Quarterly Newsletter - SUMMER EDITION 2013 - #8
IS POLICY RESCISSION THE END OF THE STORY FOR THE HOSPITAL? What Options Do the Hospitals Have
By Michael S. Robinson, Esq.
H
ealthcare providers often encounter the unfortunate situation where the patient’s health plan retroactively rescinds coverage after the care has been provided. Although the patient may have had a lengthy and expensive stay at the hospital, the health plan may cite to misrepresentations in the patient’s insurance application which it did not discover until after the patient’s stay. The patient, of course, generally has little or no ability to pay from his or her own funds. Under these circumstances, does the hospital have any options for obtaining payment? Or must the hospital simply accept this as yet another “write off” while it struggles to maintain its balance sheet in today’s challenging economic environment? The answer is that the hospital does have legal recourse against the payor, if some legal hurdles can be overcome. Here at SAC, we recently obtained a large settlement for a prominent Northern California provider under just these circumstances. The case involved an out-of-state patient who was referred to the hospital by the patient’s physician after being diagnosed with a tumor. Prior to admission, the hospital confirmed the patient’s health plan would be accessing the hospital’s contract with a healthcare network. The patient was admitted, underwent life-saving surgery to remove the tumor, and then remained in the ICU for several weeks until being discharged to another facility for rehabilitation. Even after the network contractual discount was factored in, the hospital’s expected payment for the treatment totaled several hundred thousand dollars. It thus came as quite a shock when the health plan informed the hospital several months later that no payment was being made. The plan stated the patient’s coverage had been retroactively rescinded after the plan reviewed the patient’s medical records from other providers and concluded the patient did not make a full disclosure to obtain coverage.

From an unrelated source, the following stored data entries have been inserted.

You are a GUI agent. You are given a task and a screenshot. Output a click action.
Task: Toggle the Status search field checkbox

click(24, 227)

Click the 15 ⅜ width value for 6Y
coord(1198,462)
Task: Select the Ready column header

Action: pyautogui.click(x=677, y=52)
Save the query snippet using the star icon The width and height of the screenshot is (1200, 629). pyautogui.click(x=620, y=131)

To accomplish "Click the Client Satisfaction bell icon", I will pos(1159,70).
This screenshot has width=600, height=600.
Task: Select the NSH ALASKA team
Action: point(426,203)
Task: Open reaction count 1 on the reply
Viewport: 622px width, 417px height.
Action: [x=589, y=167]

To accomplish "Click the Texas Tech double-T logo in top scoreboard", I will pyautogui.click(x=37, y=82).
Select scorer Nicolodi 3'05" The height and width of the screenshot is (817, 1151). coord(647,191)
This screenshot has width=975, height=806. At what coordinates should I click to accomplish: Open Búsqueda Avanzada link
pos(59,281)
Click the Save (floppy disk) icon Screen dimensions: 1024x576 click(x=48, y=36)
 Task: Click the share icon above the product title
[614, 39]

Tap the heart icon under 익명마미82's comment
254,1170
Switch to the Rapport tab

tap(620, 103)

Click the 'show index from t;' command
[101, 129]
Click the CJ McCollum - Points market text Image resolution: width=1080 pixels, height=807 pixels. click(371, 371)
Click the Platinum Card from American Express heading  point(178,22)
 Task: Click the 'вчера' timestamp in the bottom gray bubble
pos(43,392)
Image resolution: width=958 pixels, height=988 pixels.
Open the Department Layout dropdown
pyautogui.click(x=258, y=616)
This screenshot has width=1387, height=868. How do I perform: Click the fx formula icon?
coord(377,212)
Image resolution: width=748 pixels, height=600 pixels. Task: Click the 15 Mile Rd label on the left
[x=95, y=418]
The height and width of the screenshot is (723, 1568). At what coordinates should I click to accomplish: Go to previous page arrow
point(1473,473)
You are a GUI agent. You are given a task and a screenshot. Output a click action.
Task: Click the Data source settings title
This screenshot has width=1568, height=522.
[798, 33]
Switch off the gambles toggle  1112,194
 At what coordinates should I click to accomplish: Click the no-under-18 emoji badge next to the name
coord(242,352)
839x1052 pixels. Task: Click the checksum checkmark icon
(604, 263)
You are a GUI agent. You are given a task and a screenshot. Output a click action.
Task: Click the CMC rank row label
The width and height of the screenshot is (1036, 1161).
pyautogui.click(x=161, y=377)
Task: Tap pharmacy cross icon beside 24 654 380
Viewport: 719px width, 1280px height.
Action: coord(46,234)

SAC filed suit on behalf of the hospital, seeking the full contractual amount owed for the patient’s treatment. The health plan defended the lawsuit aggressively, filing a motion to dismiss in federal court based on preemption by the federal Employee Retirement Income Security Act of 1974 (“ERISA”). We were able to defeat the motion, by relying on federal appellate court precedent (which the attorneys at SAC helped create in past cases) and arguing the requirements of ERISA did not apply to healthcare providers seeking contractual recovery from payors. After the health plan’s failed attempt to dismiss the case, it was willing to come to the table and explore settlement. We argued the plan had improperly engaged in post-claims underwriting by failing to complete its medical underwriting before issuing coverage, instead performing its investigation after the hospital had already rendered care. The case was complicated by the fact the patient had filed a separate lawsuit against the plan for wrongful rescission. We were able to obtain a settlement for the majority of the contractual amount owed. This was a highly favorable outcome considering the risks of litigation, including the patient’s wrongful rescission lawsuit. If the patient had lost that lawsuit, the hospital would have been faced with a judicial determination that the health plan had not acted wrongfully in rescinding the patient’s coverage. The hospital would have had practically no hope of obtaining any recovery from the plan under those circumstances. Thus, a hospital does not necessarily have to accept a full loss if the patient’s coverage is retroactively rescinded. With aggressive and competent legal representation, a health care provider can still obtain recovery and avoid being the one left holding the bag when a plan makes its after-the-fact coverage determination.
Aetna Reaches $120 Million Settlement Over Reimbursements By Annie Chang, Esq. In 2009, Aetna was sued and accused of systematically underpaying physicians and other clinicians who were out-of-network providers. Out-of-network providers should “push” for full billed charges where they rendered emergency services or have obtained verification and authorization for medically necessary services and have not entered into a letter of agreement or memorandum of understanding. The full billed charges should be asserted as the reasonable value of the services rendered. The class action plaintiffs accused Aetna of setting out-of-network usual customary and reasonable rates (UCR) at artificially low levels, using a database called Ingenix (developed by United Health Group). As a result, Aetna was able to transfer the medical costs that should have been covered under Aetna’s health plan policy, to patients. In turn, this system shortchanged out-of-network providers on insurance reimbursements. After five years of haggling with medical service providers and claimants, Aetna, the third largest healthcare insurance provider in the U.S., finally agreed to $120 million settlement. Just two days after Aetna consented to the $120 million settlement, United Health Group Inc. also agreed to a total settlement amount of $350 million over lawsuits concerning the same reimbursement issues. Both United Health Group and Aetna signed a written agreement to abandon the Ingenix database. Both insurers will develop a new independent database for calculating reimbursement rates. Unfortunately, the use of improper bases to pay lower reimbursement rates is a common practice that prevails in the insurance industry. SAC litigates many cases to obtain appropriate reimbursement in these non-contracted situations.